= Supplied text =
- - - - -

Sports betting glossary
Clear definitions, worked examples, and cross-references for every term you'll encounter in betting markets.
A
- Account Limiting
When a sportsbook reduces the maximum bet size on a customer's account due to perceived sharp betting patterns.
- American Odds
The odds format used by US sportsbooks, expressing favorites with negative numbers and underdogs with positive numbers.
- Arbitrage
A betting strategy where you place bets on all possible outcomes of an event across different sportsbooks, guaranteeing a profit because the combined implied probabilities are less than 100%.
B
- Bankroll Management
The practice of managing the money you've allocated to sports betting — separate from living expenses — and sizing bets as a percentage of that bankroll rather than betting fixed dollar amounts.
- Betting Exchange
A platform where bettors trade against each other rather than against a bookmaker. The exchange takes a commission (typically 2–5%) on winning bets but doesn't set lines or build vig into the odds. Novig, Betfair, and Sporttrade are major exchanges.
- Bonus Bet
Promotional credit issued by sportsbooks that can be used to place a bet but doesn't return the stake on a winning wager.
- Buy Points
Paying extra vig to move a spread or total in your favor by a small amount.
C
- Cash Out
An option offered by some sportsbooks to close out a bet early, accepting a guaranteed payout in exchange for forgoing the original outcome.

- - - - -

= Provided data =
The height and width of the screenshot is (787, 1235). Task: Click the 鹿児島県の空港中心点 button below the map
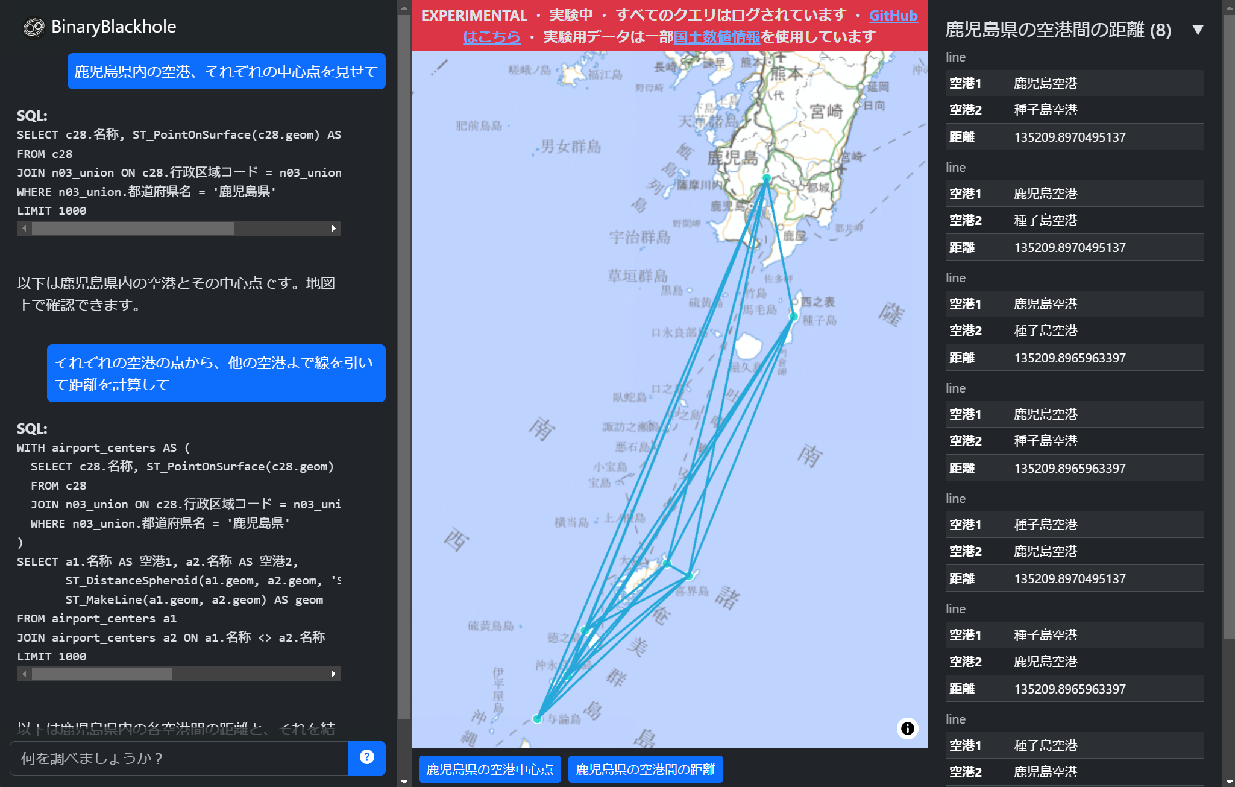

- - - - -

= Written tasks =
1. Answer these from the sports betting glossary, one line each:
(a) What commission range does a betting exchange typically take on winning bets?
(b) How does the American odds format express underdogs?
(c) What does a bonus bet not return on a winning wager?
2. Pick up the sports betting glossary after its last entry and add several more terms in the same format and style.

= Expected results =
1.
(a) Typically 2–5%.
(b) With positive numbers.
(c) The stake.

2.
- CFTC
The Commodity Futures Trading Commission — the US federal agency that regulates derivatives markets, including the prediction market exchanges that now offer sports event contracts. CFTC regulation operates independently of state gambling commissions, which is what allows platforms like Kalshi to operate nationwide.
- Circa Sports
A Las Vegas-based sportsbook that accepts large stakes from professional bettors, posts lines early, and rarely limits winning customers. One of the few US-regulated books with a genuinely sharp posture.
- Closing Line
The final betting odds posted at a sportsbook just before an event begins.
- Closing Line Value (CLV)
The difference between the odds you bet at and the odds at the moment the game starts (the closing line). Positive CLV means you got a better price than the market's final estimate, which is the strongest short-term evidence of betting skill.
- Cover (ATS)
Winning a bet against the spread — the favored team wins by more than the spread, or the underdog loses by less than the spread (or wins outright).
D
- Decimal Odds
The international odds format expressing total return per dollar staked, including the original stake.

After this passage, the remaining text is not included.